It is contended that the issue of scope of employment had been eliminated from the case by a certain colloquy which ended as follows: “The Court: You contend now that your people were agents and acting within the scope of their employment?” Counsel for defendant: “Yes, sir, Your Honor, in going out there to pick up Willie B. Hunter they were entirely within the scope of their employment. That was their job.” This does not amount to a stipulation that if the reason for going there was personal animosity and not the intent to arrest Hunter that the act was still to be considered within the scope of employment. The instruction was harmful because the charge as a whole called the jury’s attention to the issue, and informed them that scope of employment might be co-existent with lack of instruction or even knowledge by the employer, and then informed them specifically that if the homicide was not justifiable the employer was liable. Such instruction was error which might well have been extremely prejudicial to the defendant, and therefore requires a reversal of the case.
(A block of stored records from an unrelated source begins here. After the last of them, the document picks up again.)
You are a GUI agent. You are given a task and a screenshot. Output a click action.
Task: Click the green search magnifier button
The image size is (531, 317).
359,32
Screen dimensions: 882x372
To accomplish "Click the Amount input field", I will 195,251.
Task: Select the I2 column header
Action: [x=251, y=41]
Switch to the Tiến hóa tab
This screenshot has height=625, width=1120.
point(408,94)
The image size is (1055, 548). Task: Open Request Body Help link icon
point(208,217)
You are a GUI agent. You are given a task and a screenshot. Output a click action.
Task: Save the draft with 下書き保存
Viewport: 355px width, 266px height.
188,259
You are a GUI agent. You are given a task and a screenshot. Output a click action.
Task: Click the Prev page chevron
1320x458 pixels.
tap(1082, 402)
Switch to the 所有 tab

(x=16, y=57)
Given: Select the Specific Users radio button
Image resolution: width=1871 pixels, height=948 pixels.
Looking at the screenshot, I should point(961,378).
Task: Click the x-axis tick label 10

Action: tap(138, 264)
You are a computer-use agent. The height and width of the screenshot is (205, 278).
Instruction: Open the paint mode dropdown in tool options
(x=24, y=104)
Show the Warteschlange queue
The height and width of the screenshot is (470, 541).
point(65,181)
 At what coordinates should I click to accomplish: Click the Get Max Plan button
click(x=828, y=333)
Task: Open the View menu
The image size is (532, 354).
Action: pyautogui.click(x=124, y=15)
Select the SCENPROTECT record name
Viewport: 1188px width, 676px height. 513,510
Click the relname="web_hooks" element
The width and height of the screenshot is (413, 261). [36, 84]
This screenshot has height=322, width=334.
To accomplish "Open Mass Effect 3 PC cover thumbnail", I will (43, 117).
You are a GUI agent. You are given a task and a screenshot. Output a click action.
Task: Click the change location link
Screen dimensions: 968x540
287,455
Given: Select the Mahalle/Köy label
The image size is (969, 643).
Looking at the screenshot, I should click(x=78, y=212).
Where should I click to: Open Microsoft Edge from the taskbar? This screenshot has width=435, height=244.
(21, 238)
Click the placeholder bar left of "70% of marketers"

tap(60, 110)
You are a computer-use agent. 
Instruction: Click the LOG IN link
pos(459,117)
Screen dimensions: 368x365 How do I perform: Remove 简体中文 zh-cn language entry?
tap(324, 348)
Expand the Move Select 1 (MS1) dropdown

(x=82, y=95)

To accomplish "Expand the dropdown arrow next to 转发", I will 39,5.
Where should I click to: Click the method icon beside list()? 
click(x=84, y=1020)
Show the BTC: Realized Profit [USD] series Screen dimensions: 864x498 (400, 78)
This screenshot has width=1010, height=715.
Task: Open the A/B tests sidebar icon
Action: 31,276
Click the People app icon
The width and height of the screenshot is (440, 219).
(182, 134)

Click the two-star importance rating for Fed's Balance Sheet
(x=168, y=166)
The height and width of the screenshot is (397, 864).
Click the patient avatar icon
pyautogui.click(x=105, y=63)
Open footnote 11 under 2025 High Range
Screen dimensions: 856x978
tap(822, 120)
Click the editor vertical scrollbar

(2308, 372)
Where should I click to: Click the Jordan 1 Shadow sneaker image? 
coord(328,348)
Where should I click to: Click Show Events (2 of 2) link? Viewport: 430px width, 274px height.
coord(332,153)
(b) The question has been raised whether counsel’s objection to the above quoted charge sufficiently pointed out the error complained of under the wording of the requirement stated in Ga. Power Co. v. Maddox, 113 Ga. App. 642 (1) (149 S.E.2d 393): “The grounds of error urged must fully apprise the court of the error committed and the correction needed to cure the error.” This language is too broad, as suggesting that counsel is required to suggest a correct instruction in place of that objected to, where the statutory requirement is only that he shall state “distinctly the matter to which he objects and the grounds of his objection.”Code Ann. § 70-207 (a). Rulings in Ga. Power Co. v. Maddox, 113 Ga. App. 642, supra, and any other cases requiring a greater particularity of objection than that required by the Code section are hereby specifically disapproved. The addendum written by Chief Judge Bell, speaking for the court, is adopted and made a part of this majority opinion.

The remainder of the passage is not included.